French Places - the culture, cuisine, art and traditions of France
Le Steak Tartare
It might seem that the great avenue called the Champs-Elysées was built for a practical purpose, to get from central to western Paris. But when it was first traced out, in the 17th century, everything beyond the Louvre – then the royal palace - was wooded countryside.
The broad allée’s only raison d’être was to provide a sweeping perspective from the palace, up to the hilltop where the Arc de Triomphe was built over a century later. It was designed by the gardener Le Nôtre, who later reproduced the same effect on an even grander scale before the palace of Versailles.
When Yves took me there, it was the most elegant thoroughfare of Paris, lined with shops and restaurants and cabarets of a kind which we would not have frequented even if we could have afforded them. But it boasted a new emporium which, mysteriously to my way of thinking, the French were very proud of, called Le Drugstore.
This seemed like a strange name to give to what was really an elegant, trendy watering place for the rich, but the rich – especially in Paris – are an unpredictable, perverse bunch of people. Le Drugstore’s charm, it seemed was that it followed the concept of the American mainstreet drugstore, where you could buy everything you needed in the same shop, a toothbrush, a newspaper, a milkshake and a hamburger.
Yves took me through its brassy, glassy doors one morning, perhaps because he didn’t want me to go back to Spain thinking that France was a musty old museum where nothing new was happening. The French liked to ridicule the Americans, but, paradoxically, they liked to imitate them too, as I already knew.
It was all very glamorous, much moreso than any American drugstore I had ever seen. Expensive perfumes and scarves were displayed in glittering stalls lining sinuous corridors, as well as fancy chocolates, cigars and burnished pipes. There was nothing on sale, in fact, that even vaguely resembled the sort of junk one sees in an American drugstore!
But best of all (or worst, depending on which way you looked at it) was the lunch we were served in a red-leather upholstered booth by a huge window overlooking the Arc de Triomphe. Instead of greasy hamburgers with synthetic mustard and tasteless lettuce, Yves ordered something which could only be said to resemble a hamburger to the extent in which a swan resembles a sparrow.
It was called steak tartare, and I thought I had never eaten anything so heavenly. The ground beef was served quite raw, with an egg yolk on top in the half shell, which we mixed into the meat along with helpings of capers, chopped onion and parsley, and mustard – moutarde de Dijon, not the bright yellow American kind.

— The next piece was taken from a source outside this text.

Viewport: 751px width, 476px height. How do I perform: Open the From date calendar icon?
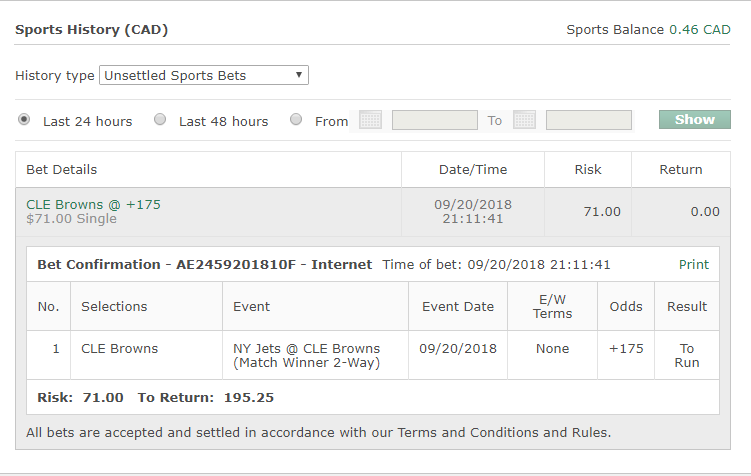tap(370, 120)
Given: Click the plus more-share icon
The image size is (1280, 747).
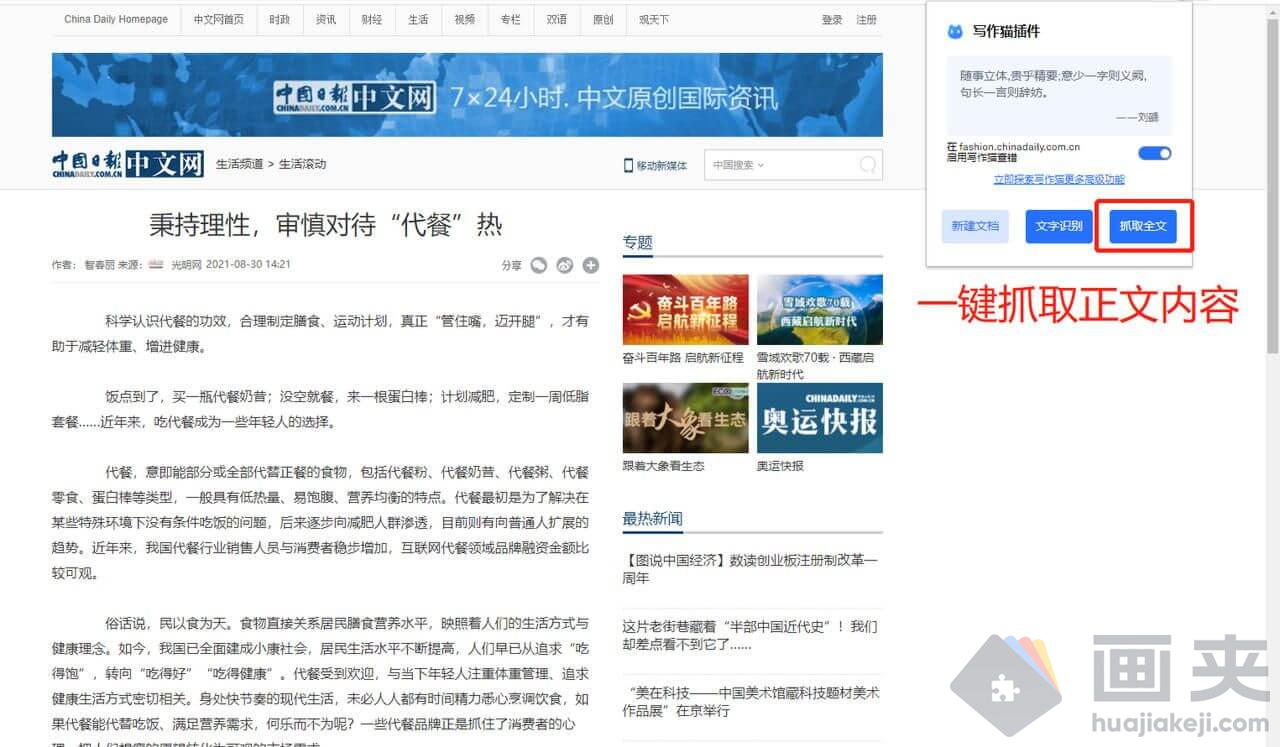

The fried potatoes, too, put to shame the bland fritters which Americans euphemistically called “french fries”. They were thick and perfectly browned on the outside, soft and fluffy white on the in. And there was a bowl of salade verte with a vinaigrette sauce which helped to balance the sweetness of the thick, soft leaves of lettuce, which made the American “iceberg” variety seem like crunchy, crinkly sheets of cellophane.
And forget that soppy nonsense of sipping milkshakes with a straw! Yves ordered two big ballons of dark red beaujolais wine which did a sensuous pas de deux on the pallet with the gobs of pinkish red, creamy and delicately spiced tartare…

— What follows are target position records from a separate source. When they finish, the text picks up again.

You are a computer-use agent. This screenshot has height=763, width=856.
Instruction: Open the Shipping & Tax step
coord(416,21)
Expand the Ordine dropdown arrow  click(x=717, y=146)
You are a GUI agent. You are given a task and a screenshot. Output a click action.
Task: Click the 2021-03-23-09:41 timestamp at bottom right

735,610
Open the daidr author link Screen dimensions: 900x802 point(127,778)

So much for the French version of American food, I thought, making a point never to disdain it in the future, if it was offered to me. Of course, I was not long in discovering that steak tartare was a good French dish traditionally served in Alsatian brasseries. But that was how its pleasures were first revealed to me, as an improvement on the over-fried, rubbery American “greaseburger”, as we used to call it.